Creating a ship mod for NEBULOUS (very much WIP)

Creating a ship mod for NEBULOUS (very much WIP)

INTRODUCTION

Before starting, I will advise any prospecting modder to begin with a small ship. The initial cliff when modding Nebulous is quite intense and the game's requirements sometimes very peculiar. It is not unlikely that you will have to redo your first ship from scratch once all the systems start to click into place (just like I had to). While I am not convinced that you should start by implementing a cube with thrusters, starting with a huge cruiser will add an unnecessary load on your shoulders.

SHIP DESIGN

There are a few things to keep in mind when designing a ship for Nebulous:

The game does not support hollow ships.
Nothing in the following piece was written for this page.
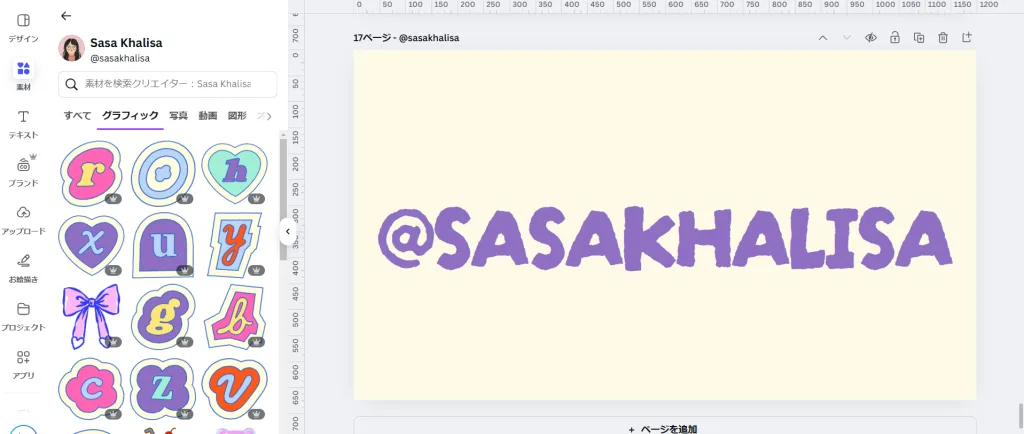The height and width of the screenshot is (434, 1024).
Task: Switch to the 写真 (Photos) tab
Action: coord(178,116)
For example, if a tandem-hull catamaran ship is hit from the side on the left hull by a railgun sabot, the projectile will exit from the right hull instead of exiting the left hull then penetrating the right hull through the gap. That may or may not something that you are willing to live with, but at least you are warned.

The damage model shines when ships have mainly large uninterrupted smooth hulls sections. Any seam in the texture will also be a seam in the damage decals. Additionally, the collision model requires convex shapes. Too many concave angles will have a significant impact on performances as well as making the collision model increasingly complex to setup. Using normal maps instead of geometry to convey minute details is advised.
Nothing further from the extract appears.